Wednesday, October 11, 2006


Astronomy Lawsuits: Here We Go Again (UPDATED)!

Lately it seems as if the astronomy business community has gone lawsuit crazy. It began a couple of years ago with Meade’s and Celestron’s destructive suits and countersuits against each-other, legal wrangling that arguably left both companies weakened. Now I’m told a couple of Ritchey Chrétien telescope makers (and maybe one scope vendor) have brought suit against Meade instruments.

This lawsuit, I’ve heard, asserts Meade has wrongly advertised/sold its new line of RCX400 telescopes as Ritchey Chrétiens when they are nothing of the sort, and that that has resulted in financial losses for the two companies bringing suit. This all seemed a little far-fetched to me, but the suit is apparently very real, though I’ll add the caveat that I have not yet been able to track down a copy of it.

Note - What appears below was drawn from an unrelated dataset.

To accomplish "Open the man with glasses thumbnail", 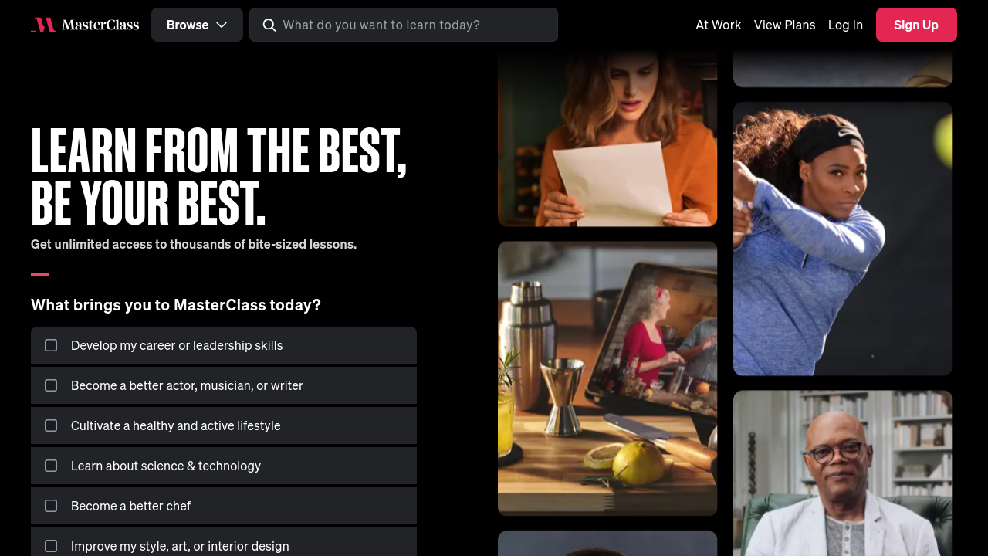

What do I think? Like most amateurs, I’ve been aware from almost the beginning that Meade’s “Advanced Ritchey Chrétien” design is at best only peripherally related to what most people would call an R-C—that is, a Cassegrain telescope with hyperbolic primary and secondary mirrors and no corrector plate. It appears the RCX is possessed of a spherical primary, a hyperbolic (or, according to one optician who tested an RCX, parabolic) secondary, and a corrector plate. To me and to quite a few other amateurs, this spells “aplantic SCT” rather than “Ritchey Chrétien.” Just more pie-in-the-sky Meade hype, huh?

So, the telescope is not and should not be described at a Ritchey Chrétien. That aside, however, how is it as a telescope? Especially given that aperture inch for aperture inch it is the most expensive SCT on the market...

The true test of this telescope, I thought, would be how well it performed and lived up to its billing. When I finally got to try one I was suitably impressed (see my blog entry for July 7, 2006). The optics and the scope’s innovative features represent a true advance over the SCT design as we’ve known it for the last decade and a half, since these telescopes underwent their last major upgrade with Meade’s introduction of the original, groundbreaking LX200 (yes, I know Celestron did the first mass-produced goto scope with the Compustar, but nobody could afford the thing).

QA issues aside, the RCX400 performs, and that’s what I care about. It doesn’t matter much whether I like this design being called “Ritchey Chrétien;” as is the case with most amateurs, I can’t even dream of affording one of the “real” R-Cs top-of-the-line scope manufacturers build. For all I care, Meade could have called their new scope a “Catadioptric Thingamajig.” Of course, not everybody feels that way.  And no matter how good the telescope, some--and that includes me--don't like having the wool pulled over our eyes. 

Some people will have a hard time working up much sympathy for Meade, “What goes around comes around,” they will say. For some, this is poetic justice for the bout of lawsuits Meade brought against Celestron. Well, maybe it is, but, in my opinion wishing for a takedown of Meade is shooting ourselves in the foot. They’ve done a genuinely good thing for us in bringing the RCX to market. As I’ve said before, this telescope has the features we’ve asked for for years at a realistic and reasonable price. 

Again, calling it an R-C disturbs me in the same way many of the other inflated claims scope merchants have made over the four decades I’ve been an amateur have disturbed me— the “little-bit-pregnant” advertising of semi-apochromats comes to mind. No, I don’t like it, but I do like the RCX, no matter what Meade thinks they have to call it. Of course these are early days and the final verdict on this complex SCT is still out. Will the RCX prove to be reliable, and will Meade manage to make sure every scope that comes off its assembly line is equally good (unlike the poor LX200 16-inch)?